Embora fosse o segundo autor mais bem sucedido da bossa nova (logo atrás de Tom Jobim), ele fez parte da dissidência do movimento já em 1963, e de enfrentamento ao regime militar, como um dos fundadores do CPC da Une, o que o levou ao primeiro auto-exílio em 1964.

MENESCAL 80

 Roberto Menescal, capixaba da turma de 1937, foi o principal responsável pela associação da bossa nova com o mar, com suas composições ensolaradas, as mais conhecidas com letras de Ronaldo Bôscoli. O Barquinho (com Bôscoli) tornou-se uma música símbolo da BN, e criticada pelos adversários como exemplo de versos alienados: “Tudo isso é paz/tudo isso traz/uma calma de verão/e então/o barquinho vai/e a tardinha cai”.

O Barquinho é uma das faixas de Roberto Menescal 80 anos (Som Livre), com participação de Fernanda Takai.
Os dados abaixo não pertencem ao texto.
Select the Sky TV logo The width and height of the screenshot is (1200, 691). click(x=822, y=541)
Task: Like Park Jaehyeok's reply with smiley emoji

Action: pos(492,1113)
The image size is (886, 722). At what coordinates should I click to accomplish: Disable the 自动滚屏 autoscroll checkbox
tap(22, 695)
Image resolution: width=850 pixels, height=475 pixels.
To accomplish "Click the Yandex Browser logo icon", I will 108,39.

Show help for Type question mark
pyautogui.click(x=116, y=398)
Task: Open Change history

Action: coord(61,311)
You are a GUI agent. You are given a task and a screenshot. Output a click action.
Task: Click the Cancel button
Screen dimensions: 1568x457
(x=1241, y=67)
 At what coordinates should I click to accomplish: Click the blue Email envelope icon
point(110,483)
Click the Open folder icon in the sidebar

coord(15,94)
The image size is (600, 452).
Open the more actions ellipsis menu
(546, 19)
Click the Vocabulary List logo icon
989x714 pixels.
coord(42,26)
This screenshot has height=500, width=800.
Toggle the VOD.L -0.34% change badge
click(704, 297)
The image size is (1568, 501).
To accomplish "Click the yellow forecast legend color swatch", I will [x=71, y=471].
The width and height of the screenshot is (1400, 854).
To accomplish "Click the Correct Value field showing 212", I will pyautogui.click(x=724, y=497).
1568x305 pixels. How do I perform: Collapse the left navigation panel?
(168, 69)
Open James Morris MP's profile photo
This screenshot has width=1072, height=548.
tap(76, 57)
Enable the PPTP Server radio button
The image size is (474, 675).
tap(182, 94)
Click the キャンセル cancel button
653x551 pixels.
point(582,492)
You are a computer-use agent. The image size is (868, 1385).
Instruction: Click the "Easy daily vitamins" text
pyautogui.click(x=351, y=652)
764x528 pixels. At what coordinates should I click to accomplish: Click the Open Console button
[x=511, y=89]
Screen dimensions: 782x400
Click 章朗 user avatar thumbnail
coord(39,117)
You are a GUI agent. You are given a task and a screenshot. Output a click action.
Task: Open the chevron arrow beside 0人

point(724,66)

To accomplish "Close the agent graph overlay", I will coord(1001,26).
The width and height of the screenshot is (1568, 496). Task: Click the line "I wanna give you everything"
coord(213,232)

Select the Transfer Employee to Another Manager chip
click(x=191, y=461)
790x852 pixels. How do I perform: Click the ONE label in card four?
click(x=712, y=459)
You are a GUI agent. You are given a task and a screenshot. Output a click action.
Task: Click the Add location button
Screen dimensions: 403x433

Ao contrário de Carlos Lyra, o disco de Menescal é releituras de músicas bem manjadas, recheado de participações. Ney Matogrosso está em Nós e o Mar (com Bôscoli); Lenine em Adriana (com Lula Freire); Wanda Sá em Telefone e Leny Andrade em Rio (ambas parcerias com Bôscoli).

A bossa nova foi considerada alienada e de vida breve, por causa de músicas feito O Pato (Jaime Silva/Neusa Teixeira), ou Lobo Bobo (Bôscoli/Menescal), mas continua muito viva 60 anos depois que João, Tom, Vinicius, Carlos Lyra, Menescal interferiram na música popular do século 20.